* WORK TASK: Every record below must be retyped exactly, with the pictures left out.

(Dataset entries)
══════════════════════════════

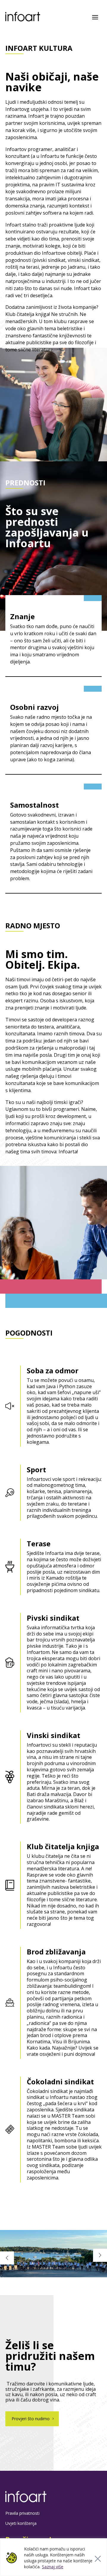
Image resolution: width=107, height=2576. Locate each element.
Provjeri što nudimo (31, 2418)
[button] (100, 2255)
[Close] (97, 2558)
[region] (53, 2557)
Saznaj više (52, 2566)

══════════════════════════════

* OUTPUT OF THE EXERCISE:
Image resolution: width=107, height=2576. Locate each element.
Provjeri što nudimo (31, 2418)
[button] (100, 2255)
[Close] (97, 2558)
[region] (53, 2557)
Saznaj više (52, 2566)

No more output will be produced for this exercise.